[Records for the exercise — start]

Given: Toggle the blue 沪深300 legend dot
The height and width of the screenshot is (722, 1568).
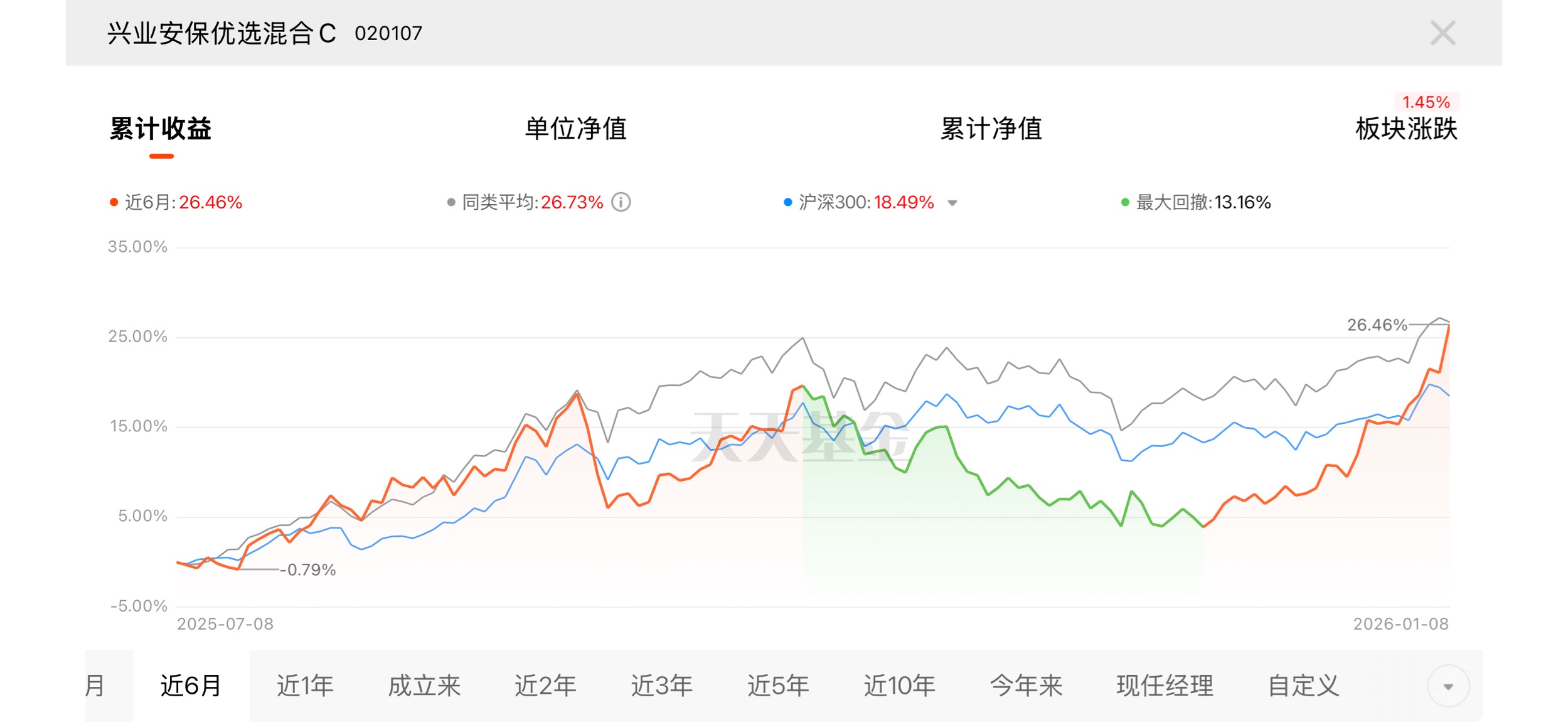Looking at the screenshot, I should point(788,202).
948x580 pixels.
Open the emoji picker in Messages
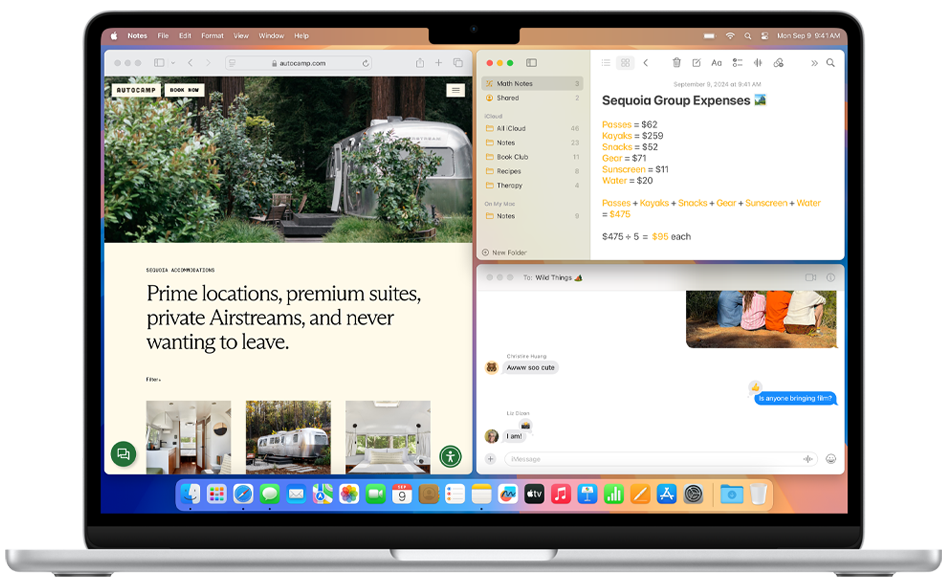pos(830,459)
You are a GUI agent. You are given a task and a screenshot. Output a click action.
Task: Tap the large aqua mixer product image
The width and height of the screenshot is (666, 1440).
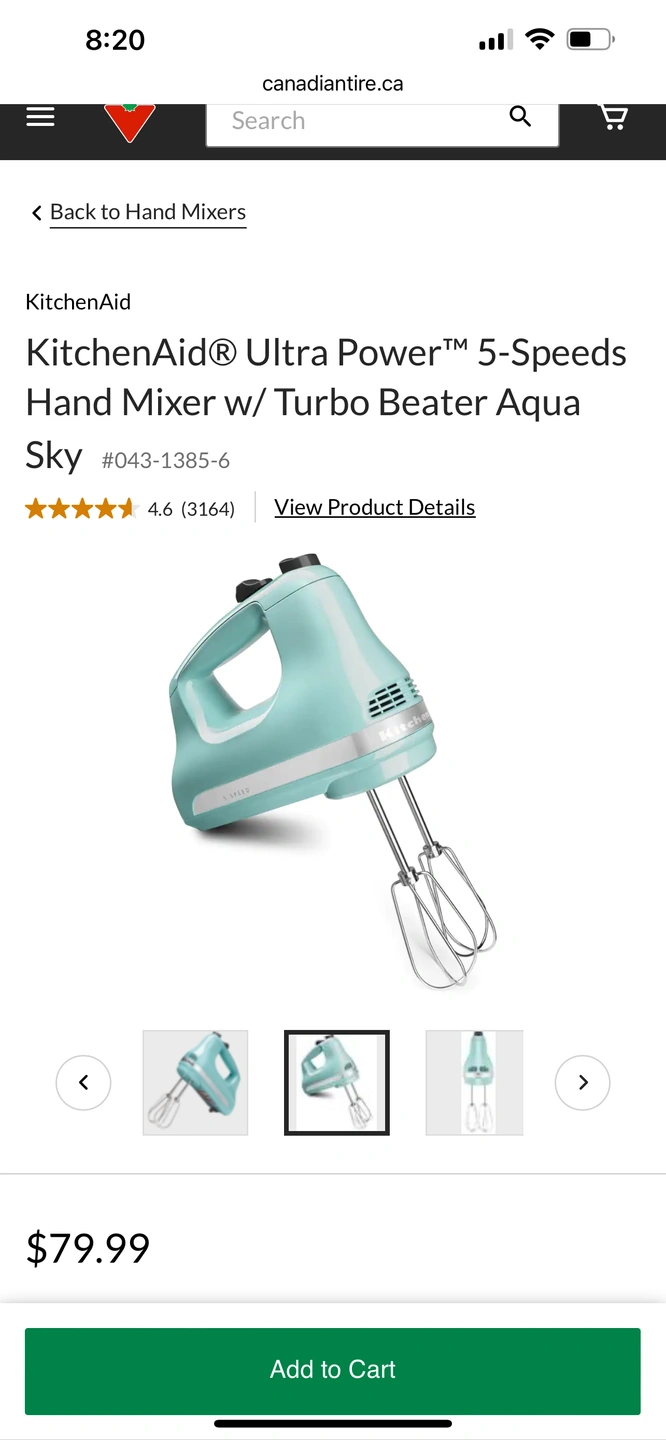(x=333, y=770)
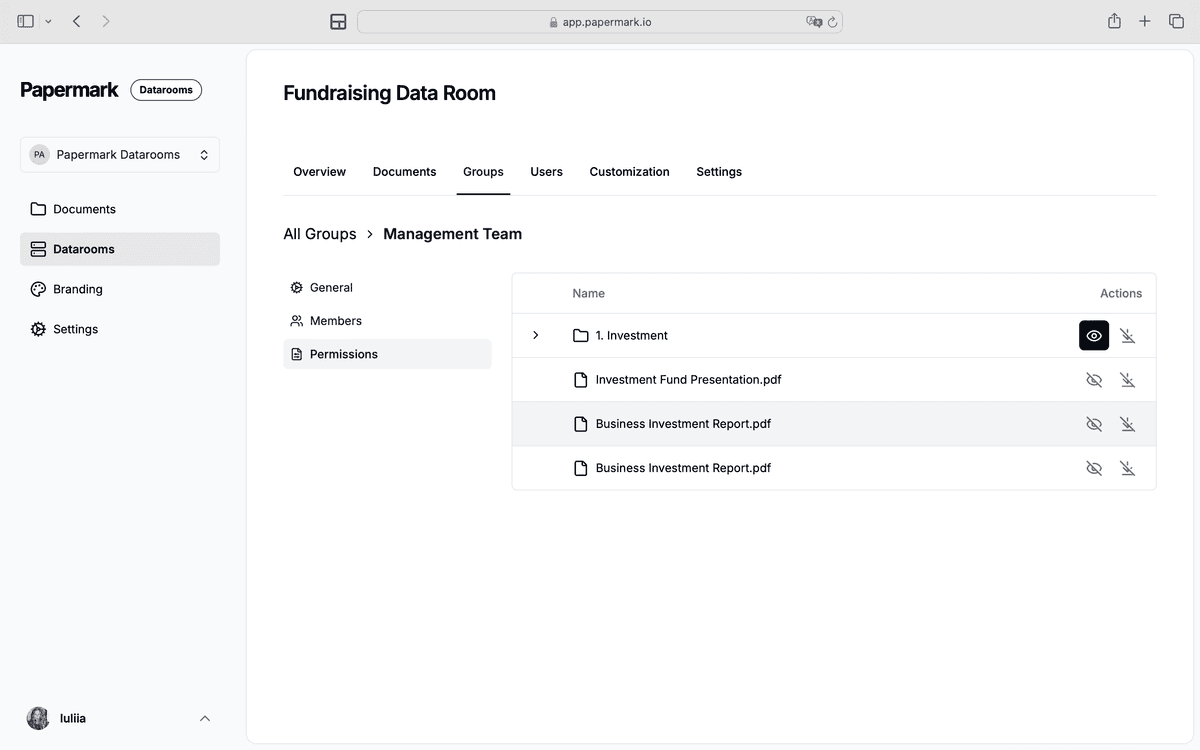Expand the 1. Investment folder row
The width and height of the screenshot is (1200, 750).
click(x=536, y=335)
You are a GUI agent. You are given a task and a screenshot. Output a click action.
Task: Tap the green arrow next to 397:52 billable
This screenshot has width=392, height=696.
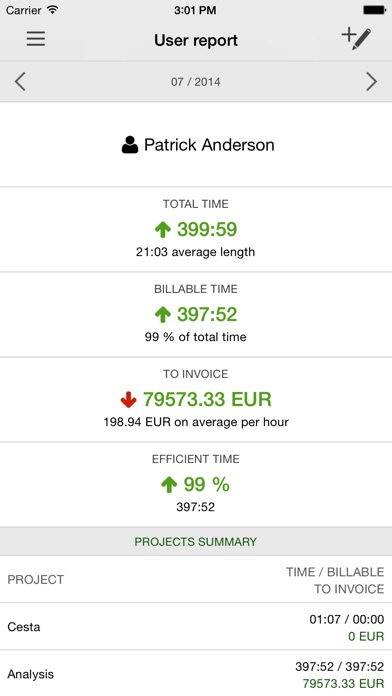162,315
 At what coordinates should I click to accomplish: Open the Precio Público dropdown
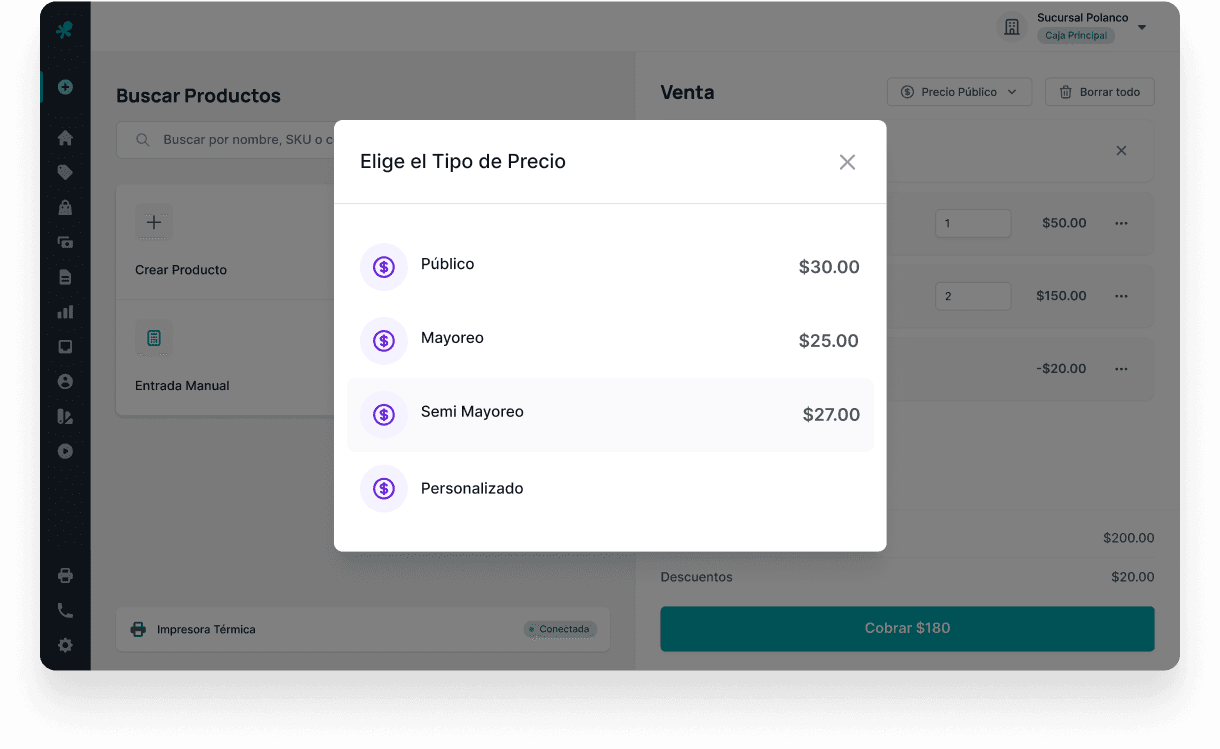click(959, 92)
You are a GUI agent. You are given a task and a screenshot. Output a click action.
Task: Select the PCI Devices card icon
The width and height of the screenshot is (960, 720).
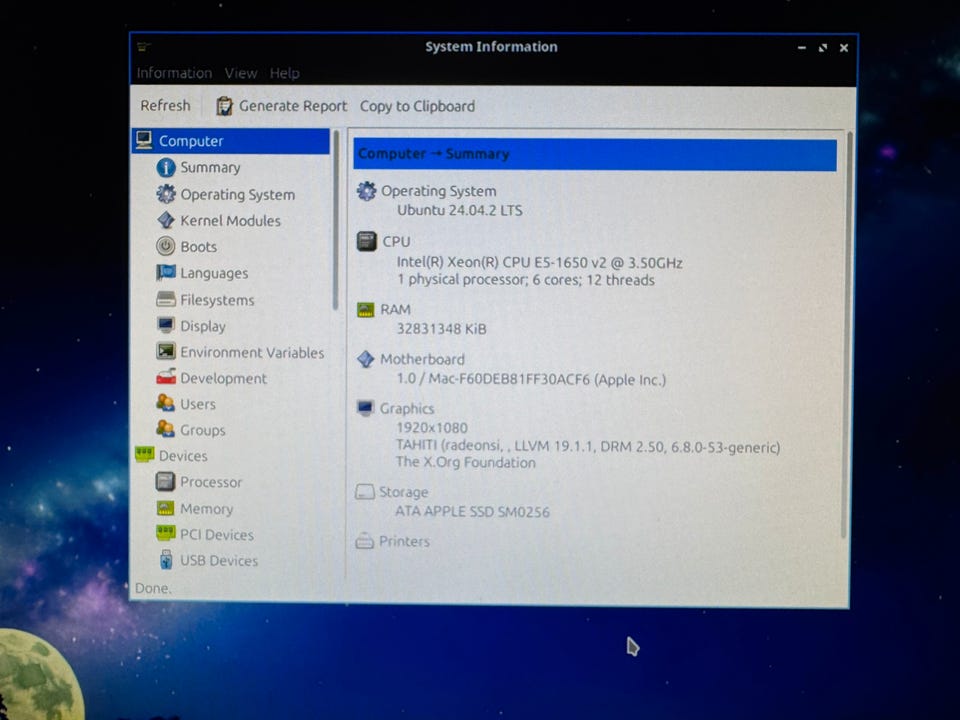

[Records for the exercise — finish]

Would you copy out every entry above word for word, without the pictures?

# [Exercise solution]
Given: Toggle the blue 沪深300 legend dot
The height and width of the screenshot is (722, 1568).
Looking at the screenshot, I should point(788,202).
948x580 pixels.
Open the emoji picker in Messages
pos(830,459)
You are a GUI agent. You are given a task and a screenshot. Output a click action.
Task: Tap the large aqua mixer product image
The width and height of the screenshot is (666, 1440).
(x=333, y=770)
Expand the 1. Investment folder row
The width and height of the screenshot is (1200, 750).
click(x=536, y=335)
You are a GUI agent. You are given a task and a screenshot. Output a click action.
Task: Tap the green arrow next to 397:52 billable
This screenshot has width=392, height=696.
162,315
 At what coordinates should I click to accomplish: Open the Precio Público dropdown
click(959, 92)
You are a GUI agent. You are given a task and a screenshot. Output a click action.
Task: Select the PCI Devices card icon
The width and height of the screenshot is (960, 720).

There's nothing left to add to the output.